The Hatchet’s guide to art classes at GW

Whether you’re an experienced artist, actor or musician or just starting out and need to fulfill that creative GCR (general curriculum requirement), there’s an arts class for you at GW.

Best Fine Arts Classes

Photography:
Whether you’ve dabbled in photography before or have no clue how to point a camera, you should check out the photography classes offered at GW. Assignments have rules and boundaries but there is huge room for artistic freedom. Taking photography gives you an excuse to wander around D.C. and capture subjects and scenery that you find inspiring and beautiful. The lab equipment is surprisingly exceptional and the faculty has always been helpful and available. At the end of the course, your top pictures will have to be cut and mounted, which means instant wall art for your own room. The only downside is that the course is a big time commitment and can be expensive after lab fees, but when you’re already shelling out fifty-grand for this school, another two-hundred won’t seem like a lot.

Digital Art/New Media:
The new “it” factor that employers are looking for is a potential worker’s knowledge of computer software and web design capabilities. This new course at GW focuses not only on how to expand your designing vocabulary but also teaches you step by step the faucets of computer programs and how to best utilize their tools. Bit-mapping, vector graphics and digital sound and imaging are some of the creative topics covered in this course. Despite being a crafty skill for future employers, discovering digital art is a great way to organize and reinvent your artistic capabilities. Jeff Stephanic is an extremely knowledgeable professor in the graphics field and an instrument worth tapping into to.
-Shannon Toher

Best Theatre Classes

Performance arts GCRs scare you to death? No need. Try registering for “Introduction to Acting (for non-majors).” This three-credit class introduces its students to the rudiments of acting through the use of well-known texts by famous teachers (i.e. Stella Adler and Uta Hagan) as well as beginner acting exercises. Improvisation is used heavily to help students become more comfortable with the stage, as well as to help students develop characters and learn to shape their talents. Intro to Acting teachers understand that not everyone has had experience, and they tailor their grading systems accordingly. But be forewarned – although this class is a beginner course, and is less demanding than an advanced theatre class – there is real homework. It takes work to develop the skills taught in class – so, if you think “Intro to Acting” is easy street, you might be in for a surprise.
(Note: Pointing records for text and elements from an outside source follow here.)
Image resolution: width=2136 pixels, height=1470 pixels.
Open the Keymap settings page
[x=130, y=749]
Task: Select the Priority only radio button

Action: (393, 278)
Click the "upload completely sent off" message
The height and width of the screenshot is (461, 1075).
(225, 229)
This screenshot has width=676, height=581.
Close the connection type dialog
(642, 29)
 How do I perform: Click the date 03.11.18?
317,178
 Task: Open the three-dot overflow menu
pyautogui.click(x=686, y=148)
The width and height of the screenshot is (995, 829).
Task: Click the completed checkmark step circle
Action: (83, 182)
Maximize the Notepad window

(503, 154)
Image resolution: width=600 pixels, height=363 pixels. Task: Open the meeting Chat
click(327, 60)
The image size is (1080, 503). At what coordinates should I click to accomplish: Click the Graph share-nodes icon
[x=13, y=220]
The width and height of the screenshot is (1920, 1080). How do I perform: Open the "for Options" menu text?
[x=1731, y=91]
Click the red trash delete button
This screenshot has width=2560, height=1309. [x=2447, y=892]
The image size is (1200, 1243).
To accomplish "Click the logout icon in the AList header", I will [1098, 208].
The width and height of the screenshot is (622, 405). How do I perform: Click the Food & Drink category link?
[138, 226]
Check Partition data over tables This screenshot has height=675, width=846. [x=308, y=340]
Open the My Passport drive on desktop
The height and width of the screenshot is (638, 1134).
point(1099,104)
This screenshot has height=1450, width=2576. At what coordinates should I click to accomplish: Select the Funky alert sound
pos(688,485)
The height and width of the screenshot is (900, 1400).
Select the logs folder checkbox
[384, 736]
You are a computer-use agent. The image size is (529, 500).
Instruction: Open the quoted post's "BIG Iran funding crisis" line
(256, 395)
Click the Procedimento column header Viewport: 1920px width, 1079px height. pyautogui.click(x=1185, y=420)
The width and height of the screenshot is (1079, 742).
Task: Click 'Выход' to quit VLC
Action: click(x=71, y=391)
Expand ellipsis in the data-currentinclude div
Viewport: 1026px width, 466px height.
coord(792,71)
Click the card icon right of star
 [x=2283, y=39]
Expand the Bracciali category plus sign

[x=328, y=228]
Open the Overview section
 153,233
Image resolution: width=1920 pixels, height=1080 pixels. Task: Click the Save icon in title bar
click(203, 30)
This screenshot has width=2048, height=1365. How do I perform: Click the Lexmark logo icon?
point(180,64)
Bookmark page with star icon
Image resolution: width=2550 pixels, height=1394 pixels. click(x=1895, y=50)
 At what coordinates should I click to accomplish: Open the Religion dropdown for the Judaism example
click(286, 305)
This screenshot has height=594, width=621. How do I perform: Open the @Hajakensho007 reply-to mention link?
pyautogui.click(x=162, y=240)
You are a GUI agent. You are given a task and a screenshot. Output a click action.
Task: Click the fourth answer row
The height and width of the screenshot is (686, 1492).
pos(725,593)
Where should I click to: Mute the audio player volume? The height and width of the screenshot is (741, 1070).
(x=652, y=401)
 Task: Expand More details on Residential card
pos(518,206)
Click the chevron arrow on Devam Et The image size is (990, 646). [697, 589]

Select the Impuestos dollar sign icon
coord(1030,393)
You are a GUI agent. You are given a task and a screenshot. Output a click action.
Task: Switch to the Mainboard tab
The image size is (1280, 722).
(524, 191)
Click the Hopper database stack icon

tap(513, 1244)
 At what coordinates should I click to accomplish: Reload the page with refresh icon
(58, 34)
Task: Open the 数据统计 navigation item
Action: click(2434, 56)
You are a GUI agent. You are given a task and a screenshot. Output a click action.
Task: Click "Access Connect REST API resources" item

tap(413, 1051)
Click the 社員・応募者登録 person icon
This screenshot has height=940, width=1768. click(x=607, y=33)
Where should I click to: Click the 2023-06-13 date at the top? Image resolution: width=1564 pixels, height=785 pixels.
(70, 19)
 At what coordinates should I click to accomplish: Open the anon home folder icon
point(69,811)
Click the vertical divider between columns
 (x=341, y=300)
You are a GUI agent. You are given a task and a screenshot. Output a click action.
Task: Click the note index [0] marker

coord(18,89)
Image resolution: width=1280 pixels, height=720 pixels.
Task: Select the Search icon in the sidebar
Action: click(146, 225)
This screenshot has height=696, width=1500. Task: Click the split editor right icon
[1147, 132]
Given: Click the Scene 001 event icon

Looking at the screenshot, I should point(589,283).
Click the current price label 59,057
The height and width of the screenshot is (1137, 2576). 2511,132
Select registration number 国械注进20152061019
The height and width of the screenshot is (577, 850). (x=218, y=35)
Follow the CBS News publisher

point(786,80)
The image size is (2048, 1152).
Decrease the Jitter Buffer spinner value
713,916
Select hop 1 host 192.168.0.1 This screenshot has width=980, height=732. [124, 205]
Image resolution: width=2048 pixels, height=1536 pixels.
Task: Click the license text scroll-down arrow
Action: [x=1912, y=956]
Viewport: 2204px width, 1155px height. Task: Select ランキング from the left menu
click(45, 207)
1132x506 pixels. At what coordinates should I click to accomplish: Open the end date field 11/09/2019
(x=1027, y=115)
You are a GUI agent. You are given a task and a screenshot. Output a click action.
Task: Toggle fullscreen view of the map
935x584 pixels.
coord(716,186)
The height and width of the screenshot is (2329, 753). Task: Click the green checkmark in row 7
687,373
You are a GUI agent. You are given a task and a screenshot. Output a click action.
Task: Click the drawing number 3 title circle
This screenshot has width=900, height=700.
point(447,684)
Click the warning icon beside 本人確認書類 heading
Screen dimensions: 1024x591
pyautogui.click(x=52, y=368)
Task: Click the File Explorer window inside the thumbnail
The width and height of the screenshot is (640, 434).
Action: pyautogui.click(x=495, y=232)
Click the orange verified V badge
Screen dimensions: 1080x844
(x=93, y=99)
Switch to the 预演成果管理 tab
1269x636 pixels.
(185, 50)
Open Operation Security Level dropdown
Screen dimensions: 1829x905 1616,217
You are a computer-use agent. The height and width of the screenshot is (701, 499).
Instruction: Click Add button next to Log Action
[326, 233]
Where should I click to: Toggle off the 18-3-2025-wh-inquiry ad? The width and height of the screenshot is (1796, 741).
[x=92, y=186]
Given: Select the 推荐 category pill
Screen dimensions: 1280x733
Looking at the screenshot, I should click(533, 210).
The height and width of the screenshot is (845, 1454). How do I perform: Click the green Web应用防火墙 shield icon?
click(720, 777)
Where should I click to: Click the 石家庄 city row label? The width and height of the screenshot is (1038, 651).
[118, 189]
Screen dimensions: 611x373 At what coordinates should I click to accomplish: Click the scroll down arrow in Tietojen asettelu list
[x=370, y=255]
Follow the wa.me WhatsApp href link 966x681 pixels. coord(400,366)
Taking your theatre arts education one step further comes the intermediate level course, “Theatre Criticism” taught by the The Washington Post’s top theatre critic, Peter Marks. This writing intensive class includes trips to many theatres in the D.C. area with a reporter’s notebook in hand. If you’re looking for a good way to discover D.C. theatre, as well as try your hand at journalism, Professor Marks’ class is a must. Marks’ class lectures are exciting, and with experience like his, students can learn what it’s truly like to be theatre critic.

Think you can handle more? Are you anxious to figure out what the theatre department is really all about? Sign up for “Basics of Production Design (TRDA 130).” A class that encompasses introductions to costume design, set design, and lighting design, this course is not for the faint of heart. Requirements for this course go well beyond the classroom, including a three-hour lab once a week (totaling 39 hours by the end of the semester), as well as a tech crew assignment (expect anywhere from five to forty hours), which makes getting through this monster of a course all the more challenging. However, you will reap the benefits of getting to know the ins-and-outs the theatre department, as well as have the opportunity to try your hand at non-performance aspects of the theatre. Sign up, and be prepared to work.
-Caitlin DeMerlis

Best Music Classes

For Jazz:
One of the best jazz classes the music department at GW has to offer isn’t actually a class at all- the Friday afternoon jazz jam session. There’s no grading, credits earned, or audition required and anyone who wants to can sit in with the jazz faculty and other jazz students to play. If you’d rather just sit and listen, that’s cool too. The jam starts at 12:00 noon in the basement of Phillips Hall in B-120 and lasts until 2:00 p.m., with the phenomenal jazz faculty playing for the first half-hour. After showing off your jazz chops, the faculty will happily offer any advice or critique of your playing if you like.

For Ensembles:
The GW music department hosts music ensembles for just about every type of music. With everything from classical string ensembles, brass and woodwind ensembles, percussion, guitar, electronic music, Latin music, big-band and small combo jazz ensembles, there’s something for everyone. An audition is usually required to join, but groups are offered for all levels of players. Also, private instruction is offered as a class for one or two credits on any instrument, including voice, whether you’re just starting out on a new instrument or have been playing all your life.